3. "You’re Deploying to a Classified Network—How Do You Handle Secrets?"

  • Interviewer’s Goal: Test your security awareness.
  • How to Respond:
  • Never hardcode secrets. Use customer-provided HSMs (Hardware Security Modules) or PKI certificates.
  • For local testing: Use Vault in dev mode (but never in production).
  • For air-gapped: Use encrypted USB drives (e.g., VeraCrypt) or customer-approved key management.


Quick Check Questions


1. You’re deploying to an environment where you can’t run standard Docker images due to security restrictions. What’s your first step?

Answer: Check if the customer allows rootless Docker, Podman, or custom container runtimes (e.g., Kata Containers). If not, build a static binary (e.g., with PyInstaller or Go) or deploy as a systemd service.
Why: Docker requires root privileges and kernel modules, which are often blocked in secure environments.

2. The customer’s network has no DNS resolution. How do you ensure your app can communicate with other services?

Answer: Use static IPs in configs and hardcode hostnames in /etc/hosts.
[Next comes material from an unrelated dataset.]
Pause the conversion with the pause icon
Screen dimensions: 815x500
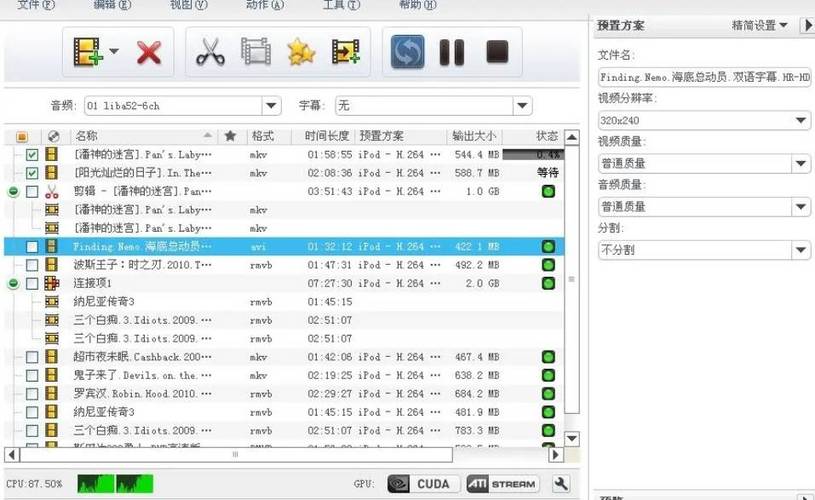[x=452, y=53]
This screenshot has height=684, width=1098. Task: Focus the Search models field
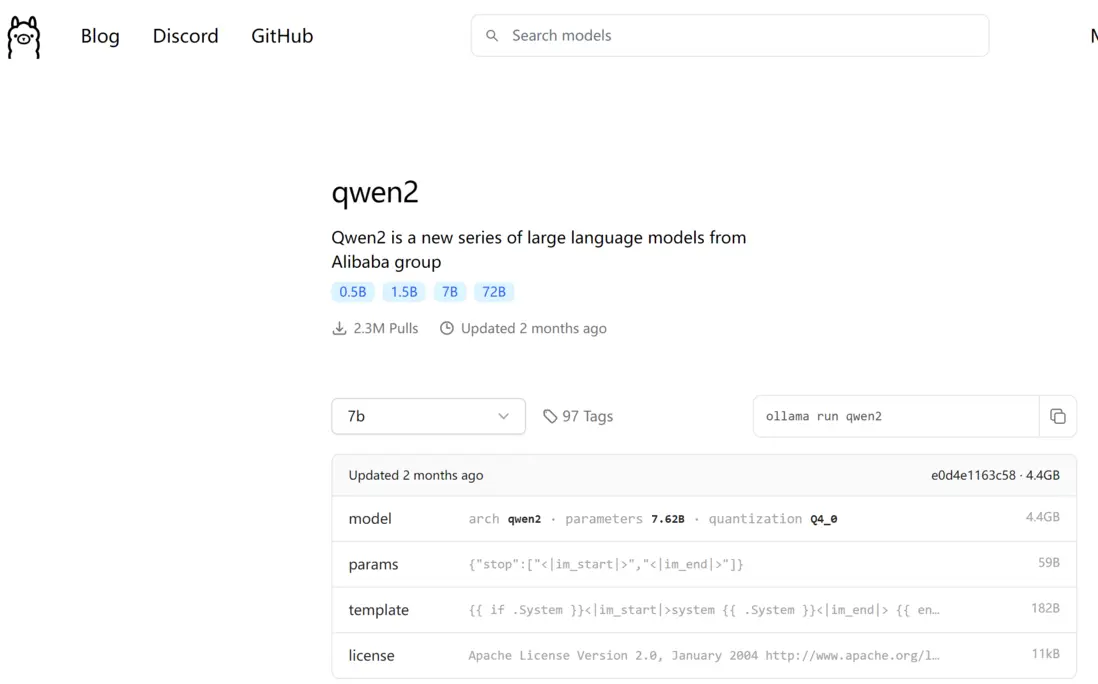click(740, 36)
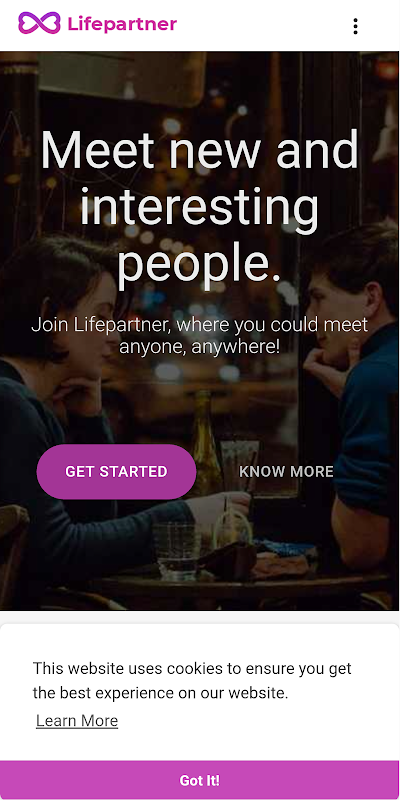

Example:


echo "192.168.1.10 db-server" | sudo tee -a /etc/hosts

Why: Without DNS, your app will fail to resolve hostnames unless you manually map them.

3. You’re deploying a Python app, but the customer’s servers have no internet access. How do you install dependencies?

Answer: Pre-download all Python wheels (pip download -r requirements.txt) and install them offline:


pip install --no-index --find-links=./deps -r requirements.txt

Why: pip install requires internet access—you must bring the dependencies with you.


Last-Minute Cram Sheet

  1. ⚠️ Always test in the exact customer environment—what works in your lab will break behind their firewall.
  2. Offline dependency tools: pip download, docker save, apt-offline, yumdownloader.
  3. Bastion host command: ssh -J bastion-user@bastion-host internal-user@internal-server.
  4. Check OS version: cat /etc/os-release.
  5. Check CPU/RAM: lscpu, free -h.
  6. Test network connectivity: nc -zv <host> <port>, curl -v http://localhost:8080.
  7. Firewall rules: iptables -L, ss -tulnp.
  8. ACO/ATO: Authority to Connect / Authority to Operate—mandatory for government deployments.
  9. STIG: Security Technical Implementation Guide—compliance checklist for DoD systems.
  10. Data gravity: Bring the code to the data, not the data to the code.